__TASK DIRECTIONS__
Find "Sectores (353, 122)" in the material below, then copy that line and every subsequent line to the end, exactly.

————————

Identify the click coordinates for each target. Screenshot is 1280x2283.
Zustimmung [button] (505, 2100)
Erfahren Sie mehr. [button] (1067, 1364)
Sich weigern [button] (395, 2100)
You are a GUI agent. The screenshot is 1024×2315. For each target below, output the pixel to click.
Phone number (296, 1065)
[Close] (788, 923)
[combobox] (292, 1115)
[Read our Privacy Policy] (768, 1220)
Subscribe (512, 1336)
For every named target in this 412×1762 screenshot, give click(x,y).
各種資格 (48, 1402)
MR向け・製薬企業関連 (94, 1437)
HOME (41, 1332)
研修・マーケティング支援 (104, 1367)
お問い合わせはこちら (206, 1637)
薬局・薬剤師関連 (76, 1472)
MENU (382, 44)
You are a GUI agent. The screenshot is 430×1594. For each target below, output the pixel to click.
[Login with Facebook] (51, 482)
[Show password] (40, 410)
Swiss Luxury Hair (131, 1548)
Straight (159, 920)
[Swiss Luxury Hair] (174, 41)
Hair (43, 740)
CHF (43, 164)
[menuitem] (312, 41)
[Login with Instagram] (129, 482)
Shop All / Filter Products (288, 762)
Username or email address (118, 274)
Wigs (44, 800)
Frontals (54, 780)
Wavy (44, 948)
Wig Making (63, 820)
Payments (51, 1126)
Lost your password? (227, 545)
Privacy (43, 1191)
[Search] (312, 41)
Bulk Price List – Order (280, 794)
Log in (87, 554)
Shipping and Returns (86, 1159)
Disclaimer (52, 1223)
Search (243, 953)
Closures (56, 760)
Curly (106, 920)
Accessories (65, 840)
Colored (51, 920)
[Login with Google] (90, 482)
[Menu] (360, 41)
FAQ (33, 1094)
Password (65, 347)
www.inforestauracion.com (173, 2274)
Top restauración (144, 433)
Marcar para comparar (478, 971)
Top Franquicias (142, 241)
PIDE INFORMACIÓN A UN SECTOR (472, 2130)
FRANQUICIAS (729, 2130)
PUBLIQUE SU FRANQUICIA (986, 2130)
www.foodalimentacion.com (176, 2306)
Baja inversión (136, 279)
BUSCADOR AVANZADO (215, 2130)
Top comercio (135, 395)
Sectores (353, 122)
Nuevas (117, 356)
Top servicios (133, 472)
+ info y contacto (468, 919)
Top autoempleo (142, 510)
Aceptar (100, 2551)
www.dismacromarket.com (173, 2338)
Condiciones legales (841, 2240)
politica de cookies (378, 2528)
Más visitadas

————————

__ANSWER BOX__
Sectores (353, 122)
Nuevas (117, 356)
Top servicios (133, 472)
+ info y contacto (468, 919)
Top autoempleo (142, 510)
Aceptar (100, 2551)
www.dismacromarket.com (173, 2338)
Condiciones legales (841, 2240)
politica de cookies (378, 2528)
Más visitadas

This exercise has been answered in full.